▶ _What to work on_
Repeat the records below word for word.

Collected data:
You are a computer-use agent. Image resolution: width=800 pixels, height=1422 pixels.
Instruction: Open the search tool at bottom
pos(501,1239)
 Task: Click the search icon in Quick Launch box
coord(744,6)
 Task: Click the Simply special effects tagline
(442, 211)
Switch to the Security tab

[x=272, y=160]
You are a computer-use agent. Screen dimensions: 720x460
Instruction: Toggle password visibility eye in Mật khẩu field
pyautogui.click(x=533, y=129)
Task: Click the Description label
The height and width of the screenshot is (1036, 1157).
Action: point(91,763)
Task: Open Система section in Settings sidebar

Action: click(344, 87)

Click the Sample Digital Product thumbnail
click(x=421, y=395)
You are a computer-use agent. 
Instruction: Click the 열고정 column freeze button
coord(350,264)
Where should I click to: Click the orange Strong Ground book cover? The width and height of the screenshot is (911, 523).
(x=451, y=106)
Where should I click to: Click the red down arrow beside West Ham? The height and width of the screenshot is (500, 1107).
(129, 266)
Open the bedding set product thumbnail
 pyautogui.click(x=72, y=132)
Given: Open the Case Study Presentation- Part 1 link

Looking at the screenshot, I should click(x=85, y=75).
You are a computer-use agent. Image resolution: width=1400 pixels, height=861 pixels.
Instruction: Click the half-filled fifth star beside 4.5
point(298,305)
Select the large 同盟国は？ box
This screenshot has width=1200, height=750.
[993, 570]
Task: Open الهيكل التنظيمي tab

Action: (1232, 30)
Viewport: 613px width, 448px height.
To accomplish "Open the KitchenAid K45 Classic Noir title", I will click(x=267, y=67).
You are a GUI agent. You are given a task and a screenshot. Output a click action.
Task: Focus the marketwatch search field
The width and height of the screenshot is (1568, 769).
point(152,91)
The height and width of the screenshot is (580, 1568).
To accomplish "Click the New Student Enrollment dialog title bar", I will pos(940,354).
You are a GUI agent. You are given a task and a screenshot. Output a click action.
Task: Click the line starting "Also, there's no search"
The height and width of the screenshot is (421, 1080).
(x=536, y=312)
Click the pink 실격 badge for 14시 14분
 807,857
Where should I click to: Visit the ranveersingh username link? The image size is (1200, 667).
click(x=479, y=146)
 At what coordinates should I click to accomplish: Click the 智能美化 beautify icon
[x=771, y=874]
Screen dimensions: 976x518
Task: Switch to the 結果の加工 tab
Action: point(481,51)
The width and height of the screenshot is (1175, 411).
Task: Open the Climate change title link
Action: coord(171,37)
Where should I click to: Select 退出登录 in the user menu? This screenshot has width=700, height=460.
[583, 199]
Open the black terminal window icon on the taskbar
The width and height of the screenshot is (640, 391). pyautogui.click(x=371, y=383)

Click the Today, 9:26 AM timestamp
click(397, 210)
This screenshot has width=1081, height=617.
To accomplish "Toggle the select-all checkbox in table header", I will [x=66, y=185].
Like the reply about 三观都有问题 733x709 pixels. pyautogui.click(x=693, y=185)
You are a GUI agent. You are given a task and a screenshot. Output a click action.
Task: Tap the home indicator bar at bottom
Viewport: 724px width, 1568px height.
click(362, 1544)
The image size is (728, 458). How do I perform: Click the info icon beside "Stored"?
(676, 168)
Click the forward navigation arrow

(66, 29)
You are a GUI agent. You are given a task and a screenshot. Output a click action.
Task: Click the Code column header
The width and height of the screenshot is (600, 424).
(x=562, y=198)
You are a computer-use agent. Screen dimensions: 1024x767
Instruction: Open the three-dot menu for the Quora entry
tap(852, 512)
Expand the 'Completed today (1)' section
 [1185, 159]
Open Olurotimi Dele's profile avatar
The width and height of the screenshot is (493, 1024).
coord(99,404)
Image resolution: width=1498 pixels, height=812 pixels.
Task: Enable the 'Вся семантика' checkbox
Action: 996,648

▶ _Solution_
You are a computer-use agent. Image resolution: width=800 pixels, height=1422 pixels.
Instruction: Open the search tool at bottom
pos(501,1239)
 Task: Click the search icon in Quick Launch box
coord(744,6)
 Task: Click the Simply special effects tagline
(442, 211)
Switch to the Security tab

[x=272, y=160]
You are a computer-use agent. Screen dimensions: 720x460
Instruction: Toggle password visibility eye in Mật khẩu field
pyautogui.click(x=533, y=129)
Task: Click the Description label
The height and width of the screenshot is (1036, 1157).
Action: point(91,763)
Task: Open Система section in Settings sidebar

Action: click(344, 87)

Click the Sample Digital Product thumbnail
click(x=421, y=395)
You are a computer-use agent. 
Instruction: Click the 열고정 column freeze button
coord(350,264)
Where should I click to: Click the orange Strong Ground book cover? The width and height of the screenshot is (911, 523).
(x=451, y=106)
Where should I click to: Click the red down arrow beside West Ham? The height and width of the screenshot is (500, 1107).
(129, 266)
Open the bedding set product thumbnail
 pyautogui.click(x=72, y=132)
Given: Open the Case Study Presentation- Part 1 link

Looking at the screenshot, I should click(x=85, y=75).
You are a computer-use agent. Image resolution: width=1400 pixels, height=861 pixels.
Instruction: Click the half-filled fifth star beside 4.5
point(298,305)
Select the large 同盟国は？ box
This screenshot has width=1200, height=750.
[993, 570]
Task: Open الهيكل التنظيمي tab

Action: (1232, 30)
Viewport: 613px width, 448px height.
To accomplish "Open the KitchenAid K45 Classic Noir title", I will click(x=267, y=67).
You are a GUI agent. You are given a task and a screenshot. Output a click action.
Task: Focus the marketwatch search field
The width and height of the screenshot is (1568, 769).
point(152,91)
The height and width of the screenshot is (580, 1568).
To accomplish "Click the New Student Enrollment dialog title bar", I will pos(940,354).
You are a GUI agent. You are given a task and a screenshot. Output a click action.
Task: Click the line starting "Also, there's no search"
The height and width of the screenshot is (421, 1080).
(x=536, y=312)
Click the pink 실격 badge for 14시 14분
 807,857
Where should I click to: Visit the ranveersingh username link? The image size is (1200, 667).
click(x=479, y=146)
 At what coordinates should I click to accomplish: Click the 智能美化 beautify icon
[x=771, y=874]
Screen dimensions: 976x518
Task: Switch to the 結果の加工 tab
Action: point(481,51)
The width and height of the screenshot is (1175, 411).
Task: Open the Climate change title link
Action: coord(171,37)
Where should I click to: Select 退出登录 in the user menu? This screenshot has width=700, height=460.
[583, 199]
Open the black terminal window icon on the taskbar
The width and height of the screenshot is (640, 391). pyautogui.click(x=371, y=383)

Click the Today, 9:26 AM timestamp
click(397, 210)
This screenshot has width=1081, height=617.
To accomplish "Toggle the select-all checkbox in table header", I will [x=66, y=185].
Like the reply about 三观都有问题 733x709 pixels. pyautogui.click(x=693, y=185)
You are a GUI agent. You are given a task and a screenshot. Output a click action.
Task: Tap the home indicator bar at bottom
Viewport: 724px width, 1568px height.
click(362, 1544)
The image size is (728, 458). How do I perform: Click the info icon beside "Stored"?
(676, 168)
Click the forward navigation arrow

(66, 29)
You are a GUI agent. You are given a task and a screenshot. Output a click action.
Task: Click the Code column header
The width and height of the screenshot is (600, 424).
(x=562, y=198)
You are a computer-use agent. Screen dimensions: 1024x767
Instruction: Open the three-dot menu for the Quora entry
tap(852, 512)
Expand the 'Completed today (1)' section
 [1185, 159]
Open Olurotimi Dele's profile avatar
The width and height of the screenshot is (493, 1024).
coord(99,404)
Image resolution: width=1498 pixels, height=812 pixels.
Task: Enable the 'Вся семантика' checkbox
Action: 996,648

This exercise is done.